Marx to Engels. London. November 2, 1867.
I used to think the separation of Ireland from England impossible. I now think it inevitable, although after the separation there may come federation. The way the English are going on is shown by the agricultural statistics for this year, published a few days ago. Then too the form of the evictions. The Irish Viceroy, Lord Abicorn (this is roughly the name) has “cleared” his estate of thousands within recent weeks by forcible executions. Among the evicted are well-to-do farmers whose improvements and capital investments are confiscated in this fashion! There is no other European country in which foreign rule takes this direct form of native expropriation. The Russians only confiscate for political reasons; the Prussians in West Prussia buy out.
Marx to Engels. London, November 30, 1867.

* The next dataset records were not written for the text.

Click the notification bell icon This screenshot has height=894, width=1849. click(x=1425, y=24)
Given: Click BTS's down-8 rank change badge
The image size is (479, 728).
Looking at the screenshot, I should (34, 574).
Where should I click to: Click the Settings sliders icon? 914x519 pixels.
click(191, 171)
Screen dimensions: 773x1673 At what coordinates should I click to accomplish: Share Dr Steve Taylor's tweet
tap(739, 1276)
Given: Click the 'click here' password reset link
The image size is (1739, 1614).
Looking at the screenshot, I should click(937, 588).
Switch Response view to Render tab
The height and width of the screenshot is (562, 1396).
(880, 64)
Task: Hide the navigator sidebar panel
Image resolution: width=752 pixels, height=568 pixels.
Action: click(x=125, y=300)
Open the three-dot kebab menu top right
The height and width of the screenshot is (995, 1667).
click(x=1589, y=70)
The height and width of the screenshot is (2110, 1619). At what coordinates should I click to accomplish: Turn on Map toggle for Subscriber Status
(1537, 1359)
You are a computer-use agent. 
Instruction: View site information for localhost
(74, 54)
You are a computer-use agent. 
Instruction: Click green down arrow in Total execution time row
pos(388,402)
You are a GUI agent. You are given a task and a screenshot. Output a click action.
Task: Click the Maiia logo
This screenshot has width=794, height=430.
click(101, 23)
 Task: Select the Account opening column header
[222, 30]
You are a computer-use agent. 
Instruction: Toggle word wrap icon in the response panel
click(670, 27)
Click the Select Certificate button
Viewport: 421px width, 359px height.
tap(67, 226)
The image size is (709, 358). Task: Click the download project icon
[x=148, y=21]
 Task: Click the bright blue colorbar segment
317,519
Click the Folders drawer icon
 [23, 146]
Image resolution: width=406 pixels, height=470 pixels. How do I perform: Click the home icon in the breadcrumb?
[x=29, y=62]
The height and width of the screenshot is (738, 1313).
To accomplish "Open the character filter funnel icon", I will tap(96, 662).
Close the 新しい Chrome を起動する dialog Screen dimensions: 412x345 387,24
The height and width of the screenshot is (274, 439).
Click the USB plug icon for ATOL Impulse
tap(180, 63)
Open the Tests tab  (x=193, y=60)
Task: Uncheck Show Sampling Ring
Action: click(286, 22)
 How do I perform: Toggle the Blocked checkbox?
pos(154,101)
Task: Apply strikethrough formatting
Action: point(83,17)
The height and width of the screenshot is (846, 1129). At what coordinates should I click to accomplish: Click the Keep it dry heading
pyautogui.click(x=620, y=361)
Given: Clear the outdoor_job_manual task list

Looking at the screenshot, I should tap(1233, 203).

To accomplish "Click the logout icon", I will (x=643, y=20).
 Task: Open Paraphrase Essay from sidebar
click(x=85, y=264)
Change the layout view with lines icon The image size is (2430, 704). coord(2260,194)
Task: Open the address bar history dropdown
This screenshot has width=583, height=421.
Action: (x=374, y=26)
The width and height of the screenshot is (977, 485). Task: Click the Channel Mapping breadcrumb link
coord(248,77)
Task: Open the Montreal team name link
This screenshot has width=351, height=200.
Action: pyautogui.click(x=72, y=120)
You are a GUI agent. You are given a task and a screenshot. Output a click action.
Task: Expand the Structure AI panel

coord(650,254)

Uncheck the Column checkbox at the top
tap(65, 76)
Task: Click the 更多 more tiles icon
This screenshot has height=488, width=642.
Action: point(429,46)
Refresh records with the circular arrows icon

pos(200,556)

What the English do not yet know is that since 1846 the economic content and therefore also the political aim of English domination in Ireland have entered into an entirely new phase, and that, precisely because of this, Fenianism is characterised by a socialistic tendency (in a negative sense, directed against the appropriation of the soil) and by the fact that it is a lower orders movement. What can be more ridiculous than to confuse the barbarities of Elizabeth or Cromwell,–who wanted to supplant the Irish by English colonists (in the Roman sense),–with the present system, which wants to supplant them by sheep, oxen and pigs! The system of 1801-46, with its rackrents and middlemen, collapsed in 1846. (During this period evictions were exceptional, occurring mainly in Leinster where the land is specially good for cattle raising.) The repeal of the Corn Laws, partly the result of or at any rate hastened by the Irish famine, deprived Ireland of its monopoly of England’s corn supply in normal times. Wool and meat became the slogan, hence conversion of tillage into pasture. Hence from then onwards systematic consolidation of farms. The Encumbered Estates Act,1 which turned a mass of previously enriched middlemen into landlords, hastened the process. The clearing of the estate of Ireland! is now the one idea of English rule in Ireland. The stupid English government in London itself knows nothing, of course, of this immense change since 1846. But the Irish know it. From Meagher’s Proclamation (1848) down to the election manifesto of Hennessy (Tory and Urquhartite) (1866), the Irish have expressed their consciousness of it in the clearest and most forcible manner.
The next question is, what shall we advise the English workers? In my opinion they must make the repeal of the Union (in short the affair of 1783, only democratised and adapted to the conditions of the time) into an article of their pronunziamento. This is the only legal and therefore only possible form of Irish emancipation which can be admitted in the programme of an English party. Experience must show later whether a purely personal union can continue to subsist between the two countries. I half think it can if it takes place in time.
What the Irish need is:
(1) Self-government and independence from England.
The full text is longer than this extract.